======== TEXTE DU DOCUMENT

Dans un arrêt rendu le 14 juin 2016, une dizaine de jours à peine avant le référendum qui va se tenir au Royaume-Uni sur le maintien du pays dans l’UE, la Cour de Justice de l’Union européenne (CJUE) donne raison au Royaume-Uni lorsqu’il exige que les bénéficiaires des allocations familiales et du crédit d’impôt pour enfant disposent d’un droit de séjour dans cet État.

Le recours en manquement formé par la Commission

Le règlement sur la coordination des systèmes de sécurité sociale fixe une série de principes communs que doivent respecter les législations des États membres en la matière, de manière à ce que les différents systèmes nationaux ne désavantagent pas les personnes qui font usage de leur droit de libre circulation et de séjour au sein de l’Union. L’un des principes communs que les États membres doivent respecter est le principe d’égalité. Dans le domaine spécifique de la sécurité sociale, le principe d’égalité se traduit par l’interdiction de toute discrimination fondée sur la nationalité.

================
======== BLOC DE DONNÉES

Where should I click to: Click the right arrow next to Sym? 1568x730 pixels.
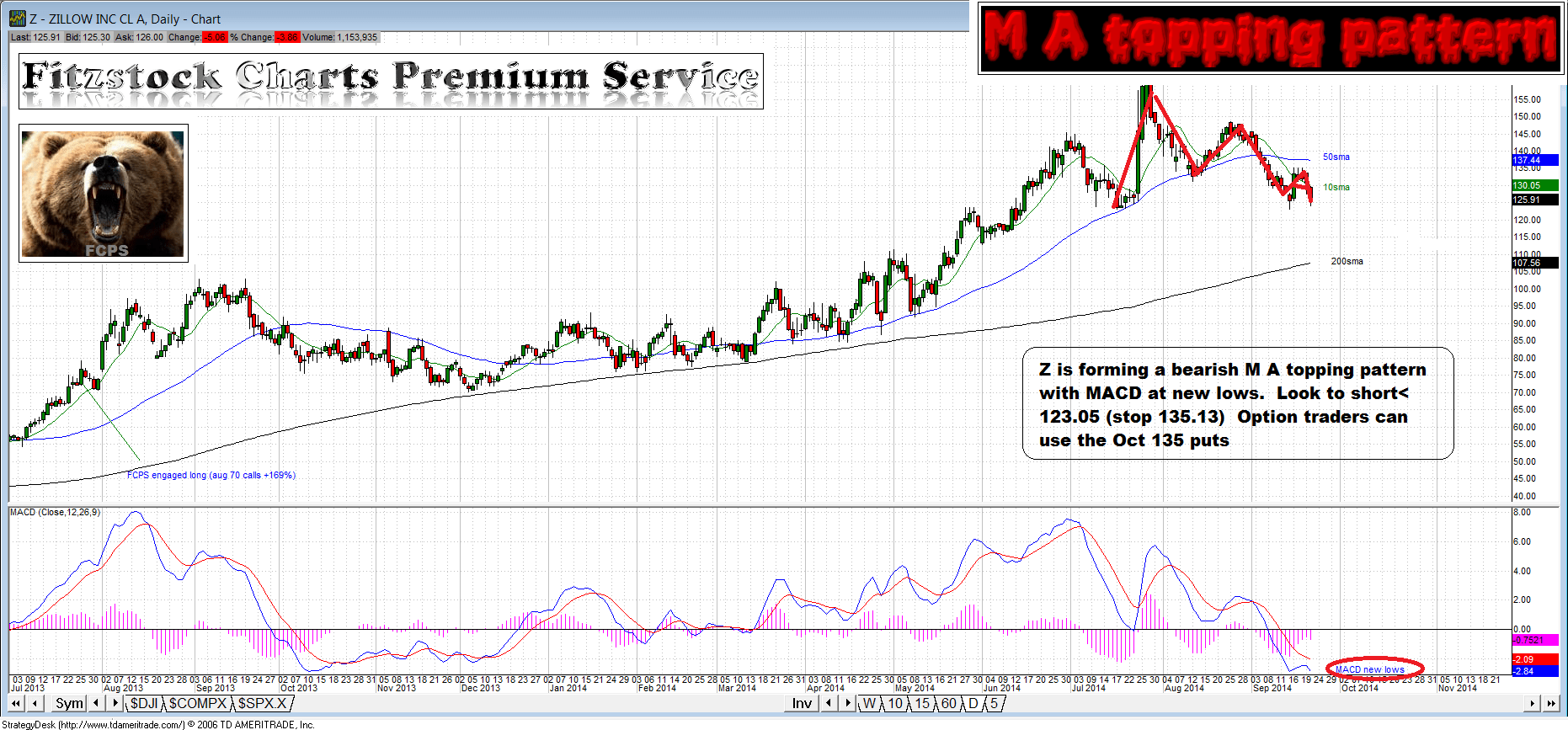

================

* EXERCICE COURT A:
D'après le texte du document, comment le principe d'égalité se traduit-il dans le domaine de la sécurité sociale ?
* EXERCICE COURT B:
Recopiez fidèlement le passage du texte du document qui commence par « Le règlement sur » et se poursuit jusqu'à « sur la nationalité. ».

* RÉPONSE RÉDIGÉE A:
Par l'interdiction de toute discrimination fondée sur la nationalité.

* RÉPONSE RÉDIGÉE B:
Le règlement sur la coordination des systèmes de sécurité sociale fixe une série de principes communs que doivent respecter les législations des États membres en la matière, de manière à ce que les différents systèmes nationaux ne désavantagent pas les personnes qui font usage de leur droit de libre circulation et de séjour au sein de l’Union. L’un des principes communs que les États membres doivent respecter est le principe d’égalité. Dans le domaine spécifique de la sécurité sociale, le principe d’égalité se traduit par l’interdiction de toute discrimination fondée sur la nationalité.